I had the misfortune recently of visiting a major university campus. I parked in the faculty lot. My Corvette was the lone representative of American vehicular manufacturing in that lot. I was awash in a tide of cars made in Germany, Japan, and Korea, or by their factories in the US, Mexico, and Canada. That Corvette with its NRA sticker stood out as it was surrounded Alamo-style by these foreign invaders and their Obama and their Co-Exist stickers. Don't get me wrong. I am all for consumers having options, and Americans should have the option to buy foreign cars. I was struck, however, talking to faculty and students by their defense of the Obama "bail-out of the car industry" and their ostensible support for unionized labor. They could not see the clash between how they spend their own money and how they force us taxpayers to spend ours. For whatever reason, these "highly educated" faculty and students buy cars made overseas or by non-union labor in the US, but insist that the taxpayers subsidize the UAW, which to a large extend caused the near collapse of GM and Chrysler.

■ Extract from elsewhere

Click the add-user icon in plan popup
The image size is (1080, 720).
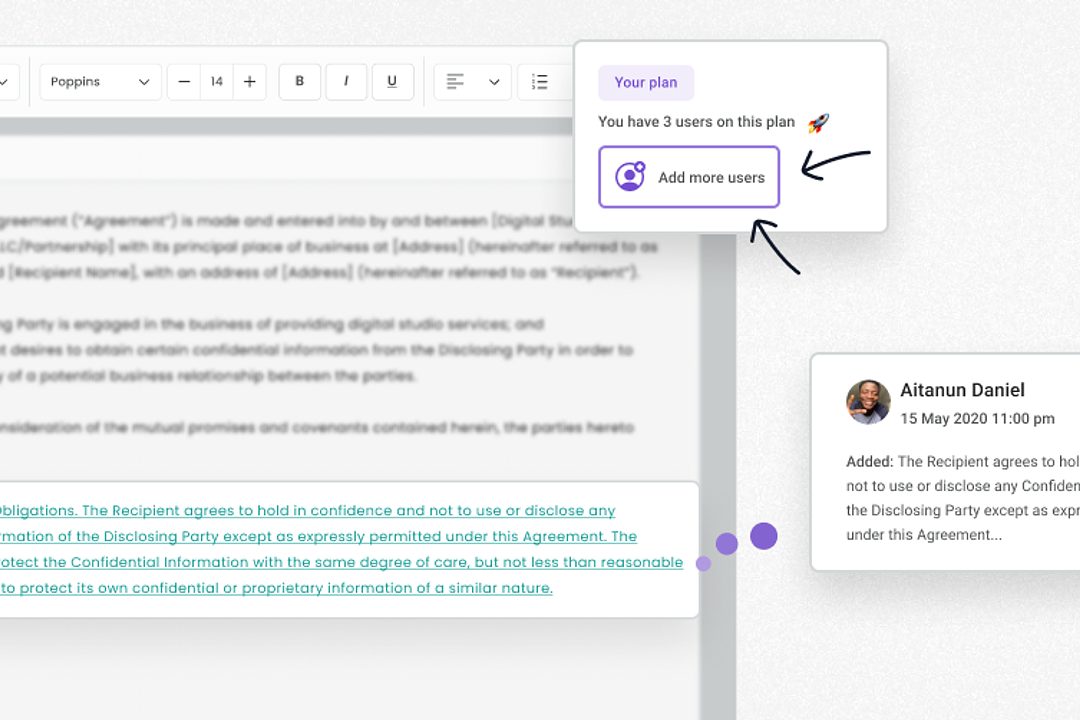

This says a great deal about the sort of whacky liberalism that is taking over our country and driving it to ruin. Public money for these liberals seems to be a infinite quantity that mysteriously appears whenever summoned in the name of a "good cause," in this case bailing out the corrupt UAW leadership and saving it from the consequences of its failed leadership. Obama did not save the auto industry. Bankruptcy did not mean GM and Chrysler would shut down; it meant the UAW would have to defend its contracts in bankruptcy court which it could not do, so the Obamaistas went around the law. There is no understanding of basic economics, and underlines what I wrote earlier about how we are seeing the apparent "end of economics." We live in a time where leftist politicians and their lazy followers ignore or openly defy the iron-clad laws of economics, and think they are getting away with it. I previously quoted the CW song that says "falling feels like flying for a little while," and that is what we're doing: we're falling while the liberals try to convince us we're flying.

The laws of economics are like Moloch: he might eat you last, but he will eat you.

While on campus, I had the opportunity to talk to white and black history students and mentioned one of my all-time favorite writers and political polemicists, Frederick Douglass, whose portrait I had hanging in my various offices over the years.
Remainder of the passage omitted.